[Opening SOURCE DATA section]
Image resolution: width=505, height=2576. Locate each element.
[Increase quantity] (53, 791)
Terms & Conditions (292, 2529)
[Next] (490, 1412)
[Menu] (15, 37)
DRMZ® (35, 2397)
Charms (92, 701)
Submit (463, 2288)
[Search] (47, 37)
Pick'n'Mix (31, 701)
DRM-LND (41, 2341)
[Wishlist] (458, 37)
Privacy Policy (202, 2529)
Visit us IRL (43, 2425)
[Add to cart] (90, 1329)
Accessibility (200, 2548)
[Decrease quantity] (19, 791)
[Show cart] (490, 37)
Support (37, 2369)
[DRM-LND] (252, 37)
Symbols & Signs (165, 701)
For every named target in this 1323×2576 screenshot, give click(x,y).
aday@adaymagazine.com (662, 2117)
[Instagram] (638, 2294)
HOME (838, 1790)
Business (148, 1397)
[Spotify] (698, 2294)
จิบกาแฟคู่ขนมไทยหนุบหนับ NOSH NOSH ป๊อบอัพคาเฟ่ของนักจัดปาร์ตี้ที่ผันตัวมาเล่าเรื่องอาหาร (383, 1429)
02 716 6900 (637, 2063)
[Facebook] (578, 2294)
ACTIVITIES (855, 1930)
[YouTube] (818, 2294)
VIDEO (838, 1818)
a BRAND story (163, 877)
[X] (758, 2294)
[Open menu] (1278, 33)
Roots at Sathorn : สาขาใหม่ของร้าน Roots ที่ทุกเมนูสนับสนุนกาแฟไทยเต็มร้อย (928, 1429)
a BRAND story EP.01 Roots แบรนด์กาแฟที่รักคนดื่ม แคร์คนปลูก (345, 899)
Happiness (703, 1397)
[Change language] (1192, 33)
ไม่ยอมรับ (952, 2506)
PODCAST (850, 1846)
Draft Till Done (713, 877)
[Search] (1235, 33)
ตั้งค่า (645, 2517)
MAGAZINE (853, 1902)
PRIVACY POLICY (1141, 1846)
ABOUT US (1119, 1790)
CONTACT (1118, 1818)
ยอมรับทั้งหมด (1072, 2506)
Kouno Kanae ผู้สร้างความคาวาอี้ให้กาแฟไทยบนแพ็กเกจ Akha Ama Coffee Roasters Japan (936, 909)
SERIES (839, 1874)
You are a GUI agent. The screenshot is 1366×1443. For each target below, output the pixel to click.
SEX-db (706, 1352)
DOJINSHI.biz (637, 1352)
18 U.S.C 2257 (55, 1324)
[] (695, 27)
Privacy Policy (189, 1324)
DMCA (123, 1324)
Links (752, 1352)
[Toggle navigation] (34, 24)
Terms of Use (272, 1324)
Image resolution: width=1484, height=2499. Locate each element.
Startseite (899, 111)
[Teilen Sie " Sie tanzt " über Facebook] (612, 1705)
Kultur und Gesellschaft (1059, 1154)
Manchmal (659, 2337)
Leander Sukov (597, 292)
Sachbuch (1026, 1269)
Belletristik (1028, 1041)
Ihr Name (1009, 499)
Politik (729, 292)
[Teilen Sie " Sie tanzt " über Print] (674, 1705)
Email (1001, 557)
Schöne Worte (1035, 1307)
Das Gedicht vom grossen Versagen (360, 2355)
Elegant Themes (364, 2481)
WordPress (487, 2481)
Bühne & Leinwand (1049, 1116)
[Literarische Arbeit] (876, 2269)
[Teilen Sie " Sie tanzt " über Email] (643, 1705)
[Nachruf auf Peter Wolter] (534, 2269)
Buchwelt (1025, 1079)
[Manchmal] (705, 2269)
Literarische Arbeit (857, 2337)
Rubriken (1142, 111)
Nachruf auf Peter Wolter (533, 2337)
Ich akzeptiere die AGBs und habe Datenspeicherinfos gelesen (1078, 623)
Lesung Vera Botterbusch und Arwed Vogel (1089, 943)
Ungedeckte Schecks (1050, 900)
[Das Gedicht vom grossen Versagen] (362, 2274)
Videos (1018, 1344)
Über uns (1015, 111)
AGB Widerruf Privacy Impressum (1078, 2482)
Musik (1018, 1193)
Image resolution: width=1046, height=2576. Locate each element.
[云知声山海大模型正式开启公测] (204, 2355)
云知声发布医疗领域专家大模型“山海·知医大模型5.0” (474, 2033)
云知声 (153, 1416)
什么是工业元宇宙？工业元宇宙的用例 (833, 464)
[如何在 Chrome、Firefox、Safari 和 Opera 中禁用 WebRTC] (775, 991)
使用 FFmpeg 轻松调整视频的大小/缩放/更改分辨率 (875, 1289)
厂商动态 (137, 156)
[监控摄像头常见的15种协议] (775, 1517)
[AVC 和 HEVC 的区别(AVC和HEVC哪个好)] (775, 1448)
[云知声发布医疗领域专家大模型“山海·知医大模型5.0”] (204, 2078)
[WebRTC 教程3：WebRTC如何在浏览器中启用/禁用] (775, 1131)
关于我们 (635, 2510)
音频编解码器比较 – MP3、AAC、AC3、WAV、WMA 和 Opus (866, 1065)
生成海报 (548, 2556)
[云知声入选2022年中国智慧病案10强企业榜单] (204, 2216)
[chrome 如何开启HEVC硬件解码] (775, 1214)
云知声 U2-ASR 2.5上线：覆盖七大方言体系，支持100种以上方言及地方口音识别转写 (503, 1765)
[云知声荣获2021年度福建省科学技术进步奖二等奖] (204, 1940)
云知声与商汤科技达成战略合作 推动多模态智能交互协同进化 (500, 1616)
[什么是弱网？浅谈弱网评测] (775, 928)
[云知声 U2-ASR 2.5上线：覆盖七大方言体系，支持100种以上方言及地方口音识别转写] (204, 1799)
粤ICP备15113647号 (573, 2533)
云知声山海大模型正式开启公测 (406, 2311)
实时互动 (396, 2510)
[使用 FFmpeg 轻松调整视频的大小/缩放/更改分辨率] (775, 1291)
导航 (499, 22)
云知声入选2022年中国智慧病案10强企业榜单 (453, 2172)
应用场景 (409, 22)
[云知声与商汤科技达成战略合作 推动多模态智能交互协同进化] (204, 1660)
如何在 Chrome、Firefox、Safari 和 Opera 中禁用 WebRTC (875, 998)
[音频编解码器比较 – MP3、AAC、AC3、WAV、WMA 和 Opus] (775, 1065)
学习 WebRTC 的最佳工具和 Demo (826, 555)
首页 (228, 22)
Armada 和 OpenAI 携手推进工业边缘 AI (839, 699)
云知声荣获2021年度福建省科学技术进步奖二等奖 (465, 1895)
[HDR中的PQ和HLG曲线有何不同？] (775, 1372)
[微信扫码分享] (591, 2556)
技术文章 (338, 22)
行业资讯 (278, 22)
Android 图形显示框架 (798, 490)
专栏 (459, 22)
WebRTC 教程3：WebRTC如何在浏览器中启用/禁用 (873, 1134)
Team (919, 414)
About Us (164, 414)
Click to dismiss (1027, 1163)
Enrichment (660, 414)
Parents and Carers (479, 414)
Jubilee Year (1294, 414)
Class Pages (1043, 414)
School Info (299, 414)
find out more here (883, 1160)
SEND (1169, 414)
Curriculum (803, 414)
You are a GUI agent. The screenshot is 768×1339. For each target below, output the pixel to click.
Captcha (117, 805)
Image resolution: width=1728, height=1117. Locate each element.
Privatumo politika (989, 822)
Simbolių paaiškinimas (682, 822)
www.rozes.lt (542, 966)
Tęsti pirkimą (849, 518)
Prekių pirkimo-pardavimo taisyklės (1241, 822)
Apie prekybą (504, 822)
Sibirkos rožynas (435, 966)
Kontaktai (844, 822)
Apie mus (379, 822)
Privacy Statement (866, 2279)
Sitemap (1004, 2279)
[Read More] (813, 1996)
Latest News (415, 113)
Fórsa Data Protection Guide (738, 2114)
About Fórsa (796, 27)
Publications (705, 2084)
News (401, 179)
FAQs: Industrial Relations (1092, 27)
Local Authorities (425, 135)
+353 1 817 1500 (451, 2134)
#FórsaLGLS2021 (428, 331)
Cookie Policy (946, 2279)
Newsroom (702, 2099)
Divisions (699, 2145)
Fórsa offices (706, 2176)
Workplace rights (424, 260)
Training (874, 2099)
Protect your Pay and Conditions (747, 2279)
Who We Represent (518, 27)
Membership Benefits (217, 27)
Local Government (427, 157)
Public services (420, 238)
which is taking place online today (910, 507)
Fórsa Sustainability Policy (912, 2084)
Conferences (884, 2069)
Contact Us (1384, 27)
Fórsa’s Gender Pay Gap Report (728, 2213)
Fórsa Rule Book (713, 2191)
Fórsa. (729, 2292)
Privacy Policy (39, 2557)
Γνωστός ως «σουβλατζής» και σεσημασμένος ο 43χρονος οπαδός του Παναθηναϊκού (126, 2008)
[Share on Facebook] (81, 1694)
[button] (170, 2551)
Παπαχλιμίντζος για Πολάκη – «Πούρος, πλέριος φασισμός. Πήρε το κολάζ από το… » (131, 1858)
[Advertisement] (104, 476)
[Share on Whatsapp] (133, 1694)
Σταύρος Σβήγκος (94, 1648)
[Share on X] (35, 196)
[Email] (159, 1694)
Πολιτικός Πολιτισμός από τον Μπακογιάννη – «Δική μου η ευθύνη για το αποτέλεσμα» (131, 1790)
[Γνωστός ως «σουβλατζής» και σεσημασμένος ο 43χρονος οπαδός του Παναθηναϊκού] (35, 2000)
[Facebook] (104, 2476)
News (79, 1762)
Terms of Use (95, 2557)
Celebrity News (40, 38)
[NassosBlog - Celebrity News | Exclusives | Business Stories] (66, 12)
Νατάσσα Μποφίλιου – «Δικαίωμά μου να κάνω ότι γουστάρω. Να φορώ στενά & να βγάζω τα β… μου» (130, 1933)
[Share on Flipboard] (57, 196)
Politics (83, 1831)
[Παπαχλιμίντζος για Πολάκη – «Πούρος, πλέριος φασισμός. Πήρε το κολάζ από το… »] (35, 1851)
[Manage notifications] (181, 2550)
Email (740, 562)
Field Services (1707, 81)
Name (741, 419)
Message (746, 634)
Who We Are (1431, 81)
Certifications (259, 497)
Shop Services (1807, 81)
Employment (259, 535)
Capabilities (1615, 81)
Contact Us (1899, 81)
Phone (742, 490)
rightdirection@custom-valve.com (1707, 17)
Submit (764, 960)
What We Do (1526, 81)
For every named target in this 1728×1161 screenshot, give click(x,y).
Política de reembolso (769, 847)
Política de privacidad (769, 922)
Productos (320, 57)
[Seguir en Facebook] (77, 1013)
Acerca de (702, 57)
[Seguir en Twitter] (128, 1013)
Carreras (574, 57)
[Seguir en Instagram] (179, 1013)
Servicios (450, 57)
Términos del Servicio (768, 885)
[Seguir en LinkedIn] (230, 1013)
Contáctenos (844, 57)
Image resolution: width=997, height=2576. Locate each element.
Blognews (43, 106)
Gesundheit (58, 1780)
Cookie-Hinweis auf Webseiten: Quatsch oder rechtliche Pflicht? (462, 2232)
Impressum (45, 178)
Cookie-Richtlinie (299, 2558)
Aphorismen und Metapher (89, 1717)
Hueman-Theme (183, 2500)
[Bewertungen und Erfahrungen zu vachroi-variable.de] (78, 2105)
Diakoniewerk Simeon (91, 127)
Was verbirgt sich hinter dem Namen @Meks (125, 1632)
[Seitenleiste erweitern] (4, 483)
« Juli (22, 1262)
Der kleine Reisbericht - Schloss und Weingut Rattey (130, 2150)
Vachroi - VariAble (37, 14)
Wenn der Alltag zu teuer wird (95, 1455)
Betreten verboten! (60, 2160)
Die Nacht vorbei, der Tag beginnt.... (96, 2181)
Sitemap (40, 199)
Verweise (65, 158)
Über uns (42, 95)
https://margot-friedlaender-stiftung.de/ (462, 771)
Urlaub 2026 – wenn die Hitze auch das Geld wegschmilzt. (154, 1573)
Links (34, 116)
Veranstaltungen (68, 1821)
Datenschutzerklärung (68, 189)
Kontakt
[Closing SOURCE DATA section]
* _WORK INSTRUCTIONS_
Proceeding from the line containing "18 U.S.C 2257 (55, 1324)" through the line containing "Startseite (899, 111)", transcribe the lines above exactly, both end lines included.

* _SOLUTION TO THIS PROBLEM_
18 U.S.C 2257 (55, 1324)
[] (695, 27)
Privacy Policy (189, 1324)
DMCA (123, 1324)
Links (752, 1352)
[Toggle navigation] (34, 24)
Terms of Use (272, 1324)
Image resolution: width=1484, height=2499. Locate each element.
Startseite (899, 111)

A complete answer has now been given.